Valeant is looking compelling here. The stock collapse has stopped, the largest investor in on the Board now and there is a new CFO and CEO coming in.  A top notch CEO with industry cred (think Hunter Harrison at Canadian Pacific) could turn sentiment about the company around instantly.  We have to remember, even with its current issues, it is still a very profitable company for those buying shares here.

Whenever a big investor takes a hit, there are those who love to pile on and take their shots at them. From those who manage a pittance compared to these guys who even after their worst year have track records that soundly trounced those piling on, to the media who only manage maybe a checkbook to those bloggers whose sole existence in the world is telling us how everyone and everything just sucks (fortunately these are the minority of bloggers) it is their “Super Bowl of Schadenfreude”.  It comes with the turf for those who manage billions. If you want to be at the top, you have to deal with those who only mission in life is to try to knock you off. Your choice is that or essentially hide like Seth Klarman does (anyone know his $LNG investment is down ~50% the last year?). They are no different that QB’s in football, when they do well, they are heros, when they stumble, they are bums. They are blamed for every action within the company when things go wrong. If a football team loses because a safety blows a coverage in the final seconds and the opponent scores to win the losing team’s QB “can’t win the big one”.
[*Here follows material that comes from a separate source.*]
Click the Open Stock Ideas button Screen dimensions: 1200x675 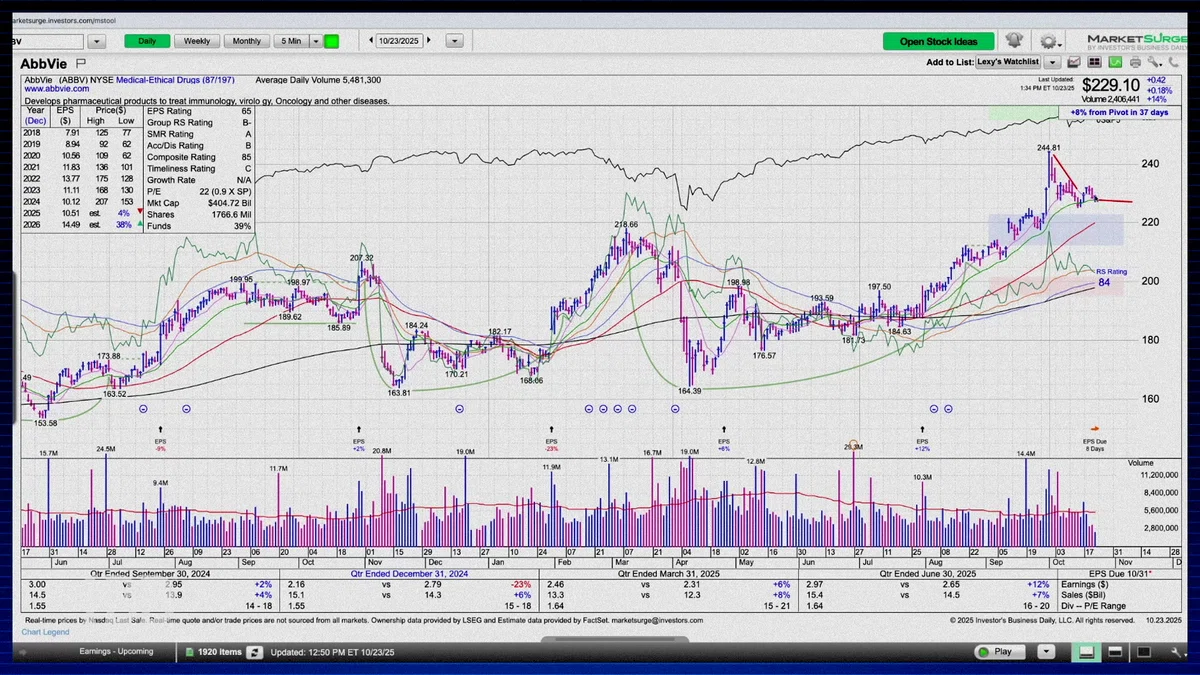[939, 41]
Likewise we are told Ackman should have known this or that about Valeant (even though he did not have a board seat until yesterday) and had social media been as pervasive in 1991 as it is today, these same people would have been claiming that since Buffett was on the Board at Salomon he must have known about the Treasury bid rigging and probably even endorsed it.  At the very least these same folks would have painted him as utterly incompetent and derelict for not catching it. This of course would have been in spite of 99% of them having never stepped foot inside a corporate boardroom.
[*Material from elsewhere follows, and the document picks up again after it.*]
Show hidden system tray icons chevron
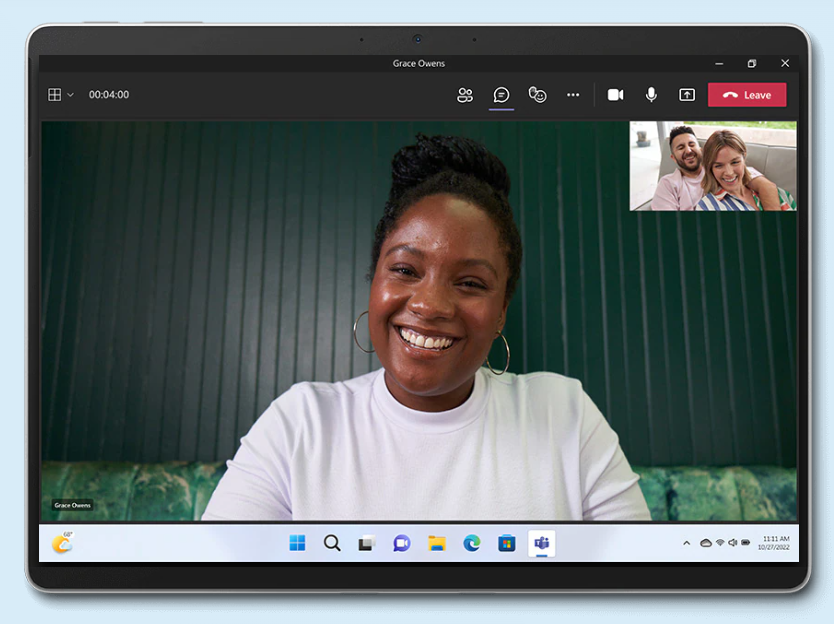This screenshot has height=624, width=834. pyautogui.click(x=687, y=543)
All that said, for value investors this piling on does provide opportunity.  The cascade of opinion and coverage drives prices well below where they would have fallen without the incessant negative drumbeat  (and conversely higher when everyone loves something).  In times of fear or confusion, every negative article is given a “fact first” opinion until otherwise proven wrong.  Separating the credible from the junk takes time and effort and selling a stock is far easier. So people sell. But again, this creates opportunity.

Wading in at prices far far below even a reasonable valuation gives one a huge safety net.  People are convinced that default is a probable risk for Valeant now.  I think in the case of Valeant simply filing a 10k by April 29th could be a huge positive for the stock. We do not even at this point have to get into debt repayment in 2020, drug pricing in 2017 and beyond or potential divestitures.  At prices where they are, just hiring a CEO who has respect and filing a 10k can make you money.